We China pundits spend a lot of our time wondering what Chinese people actually think, often relying on tools like social media to provide a lens into the country. But thanks to two separate polls released recently, we have fresh data on how people in China actually feel about the direction of their country.

The first, from Pew Research Center and released in late May, surveyed people in 39 countries about their opinion of their countries' economies. The second, conducted by Spanish telecom firm Telefonica and the Financial Times, focused on 18 to 30 year-old "millenials" in 27 countries. The results, when pieced together, show a Chinese people that is, on the whole, remarkably optimistic about their country. 

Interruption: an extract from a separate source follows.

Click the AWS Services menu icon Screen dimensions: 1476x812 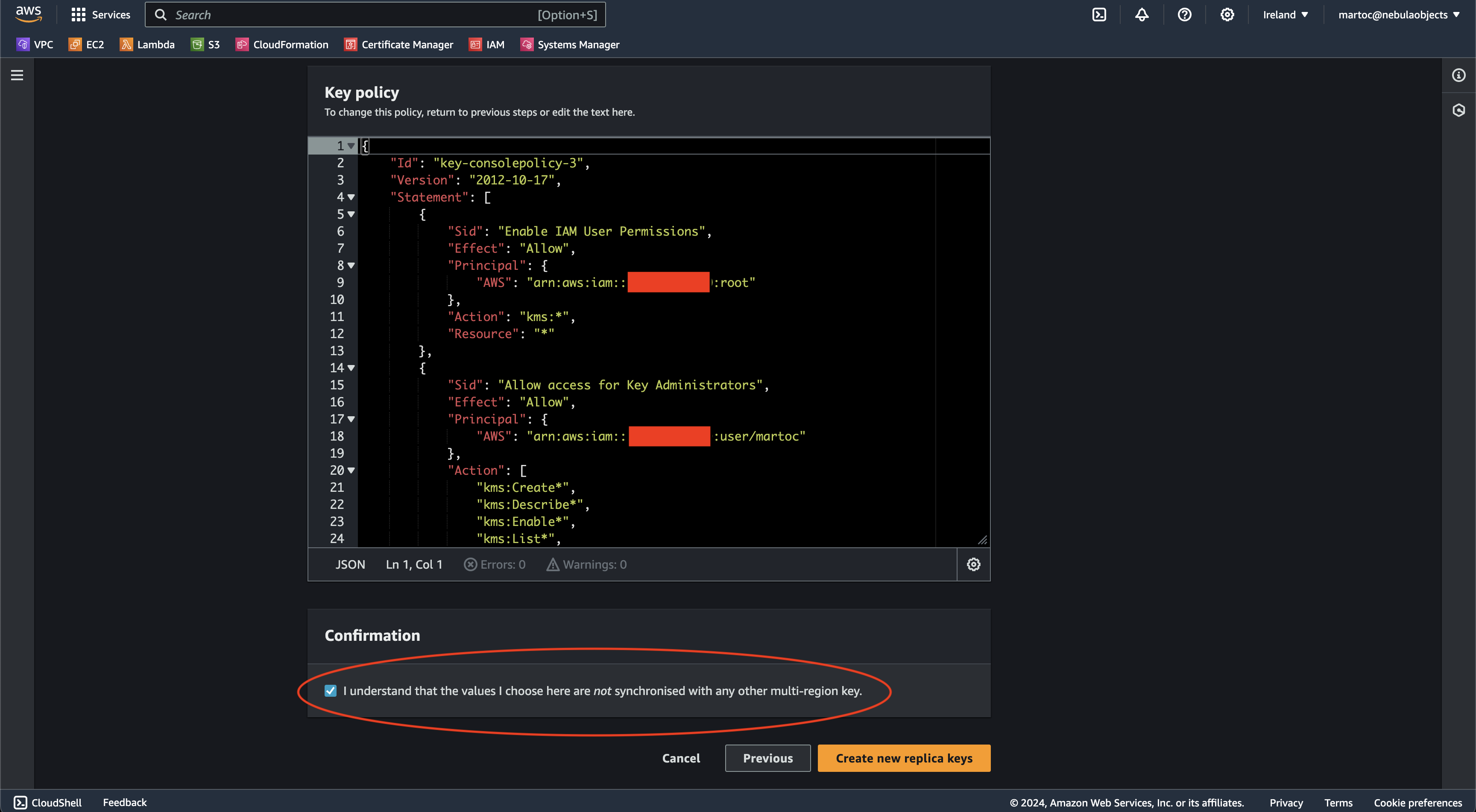click(x=78, y=14)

  • 88 percent of Chinese people feel good about the economy, according to Pew, more than in any other country surveyed. By contrast, only 59 percent of Brazilians felt similarly, and just 33 percent of Americans are optimistic. Among China's neighbors, 27 percent of Japanese people and a mere 20 percent of South Koreans reported that the current economic situation in their country was good. 
  • Economist expectation of a slowdown aside, 80 percent of Chinese people surveyed believe the economy will improve in the next 12 months. Meanwhile, a majority of Japanese, South Korean, and American respondents believe that their respective economies will either stay the same or get worse.
  • In the Telefonica/FT poll, 93 percent of Chinese people believe their country's best days lie ahead. By contrast, 81 percent of Japanese people believe the opposite about their own country.
  • In officially Communist China, two-thirds of those surveyed believe they have an opportunity to be an entrepreneur in their country, a figure that is, again, higher than that of Japan and South Korea. 

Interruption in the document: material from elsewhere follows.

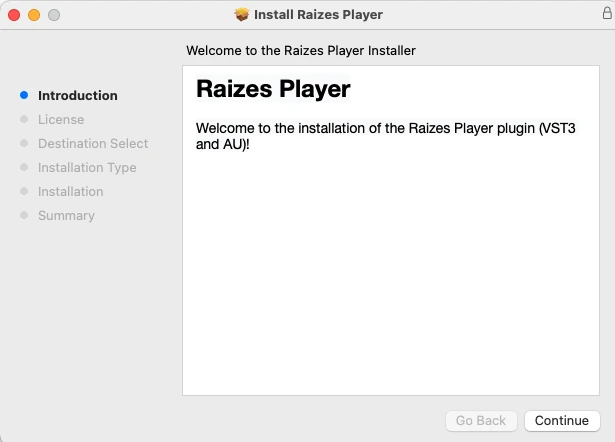Viewport: 615px width, 442px height.
Task: Close the installer with the red button
Action: [x=14, y=15]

There are a million caveats to go along with surveys like these, but overall the results are consistent with accounts of contemporary China. For instance, in a recent ChinaFile conversation exploring what's right with China, James Fallows cited a "sense of national movement and ambition,"  while Orville Schell mentioned "people hellbent on building a more prosperous and stronger country." Chinese people under the age of 30 have never known economic stagnation, and -- while income inequality is indeed a real and growing problem -- living standards have risen across just about every group in society.

Of course, this doesn't mean that issues like environmental hazards, municipal debt, official corruption, repression of speech, ethnic tension, excessive militarism, and a long list of others won't eventually destabilize China, or are unworthy of emphasis in reporting on the country. But these survey numbers paint a striking portrayal of China's national mood, and one worth keeping mind amid all the talk of a looming slowdown.